If improperly positioned, the plunger could cause abdominal trauma or interfere with the proper alignment of chest compressions. CPR guidelines emphasize compressing the lower half of the sternum, avoiding other areas.

Hygiene and Accessibility:

In an emergency, a plunger might not be readily available or clean, which could discourage its use.

Lack of Research:

While this idea is innovative, there is no current clinical evidence supporting the use of a plunger for CPR. Devices like active compression-decompression (ACD) CPR tools (e.g., the "Cardio Pump") are designed based on similar principles but have undergone rigorous testing to ensure safety and efficacy.

Existing Alternatives and Future Exploration:

Innovations like ACD-CPR devices, which use suction to enhance chest recoil and improve circulation. These devices are FDA-approved and have shown promise in improving outcomes in some cardiac arrest cases. If a plunger-based tool were to be developed, it would require similar testing to ensure it meets the necessary depth, rate, and safety standards.

The reasoning of using a toilet bowl plunger is ingenious and shows a deep understanding of the challenges faced by rescuers. While a plunger could serve as an emergency improvisation, traditional manual CPR or using an AED remains the gold standard, as both are backed by extensive research and guidelines.

Nevertheless, this idea could inspire further innovations in CPR tools, particularly for scenarios where rescuer fatigue is a concern. It’s this kind of creative thinking we (like myself), normally use in medical research that often leads to breakthroughs in medical technology!

Other Medical Emergencies: 

Finally, I think too much emphasis has been placed on cardiac arrest and CPR. In fact, we deal with so many medical emergencies too, from massive bleeding, choking, head, neck, chest, abdominal, hip and spinal injuries, electrocution, near drowning... all the way down to burns, poisoning, psychiatric emergency, suicidal behaviour, acute manic / psychotic episodes and the various types of shock.

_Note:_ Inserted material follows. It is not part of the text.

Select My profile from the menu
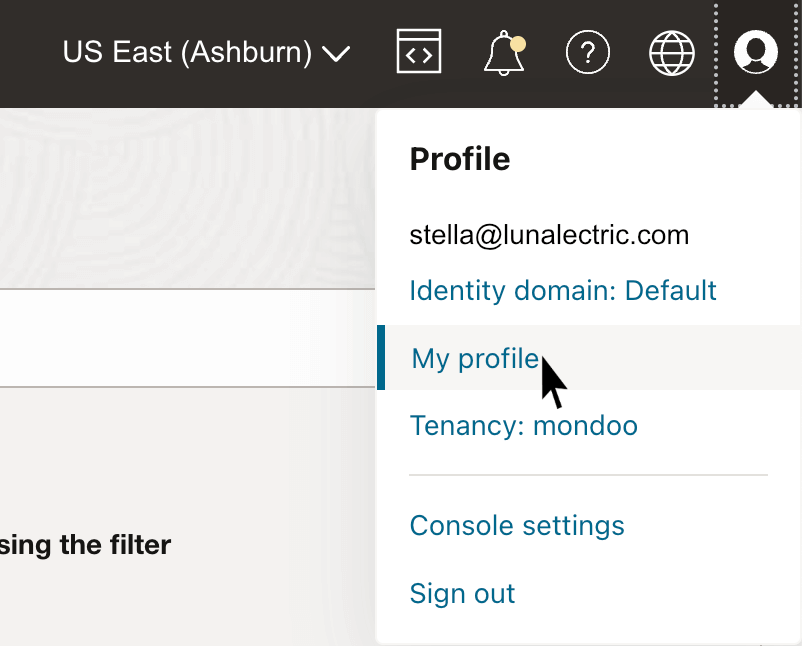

 Shock for example is a life-threatening condition that requires immediate treatment. There are several types of shock, each with a different cause and treatment. Here are just some examples: 

1.      Hypovolemic shock, caused by a loss of blood or fluids, this type of shock is treated by replacing fluids intravenously. In severe cases, a blood transfusion may be needed. 

2.      Cardiogenic shock, caused by a heart problem, this type of shock is treated with intravenous fluids and medications to constrict blood vessels. Surgery may also be needed. 

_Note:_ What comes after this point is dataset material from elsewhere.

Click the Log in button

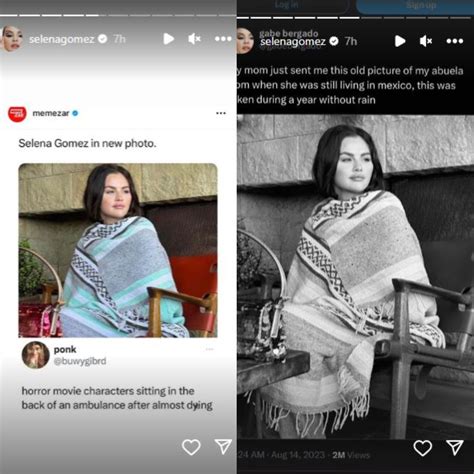click(x=286, y=5)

3.      Distributive shock, caused by a pathological redistribution of blood volume, this type of shock is treated with a combination of fluids and vasoconstrictors. Septic shock, a type of distributive shock caused by blood poisoning, is treated with antibiotics. 

4.      Obstructive shock, caused by a blockage in circulation, this type of shock is treated by removing the obstruction. This may involve surgery or clot-dissolving medication. 

5.      Anaphylactic shock, caused by a severe allergic reaction, this type of shock is treated with epinephrine, antihistamines, corticosteroids, and oxygen. 

6.      Neurogenic shock, caused by damage to the central nervous system, this type of shock is treated with intravenous fluids and medications, including corticosteroids. 

Shock management also involves identifying and treating the underlying cause, restoring blood volume by using  fluid expanders (intravenous fluids) that increase the amount of fluid in the circulatory system. They are used in a variety of clinical situations, including plasma volume expanders (PVE) to treat cardiogenic shock, a life-threatening condition where the heart can't pump enough blood. PVEs restore vascular volume and stabilize blood flow. These fluid expanders include crystalloids, normal saline, Ringer’s solution, glucose-dextrose, etc. 

There are lots more medical emergencies we need to manage, not just acute myocardial infarctions and CPR. But we shall not go into them. I might as well write a textbook on emergency medicine for doctors instead of writing them here!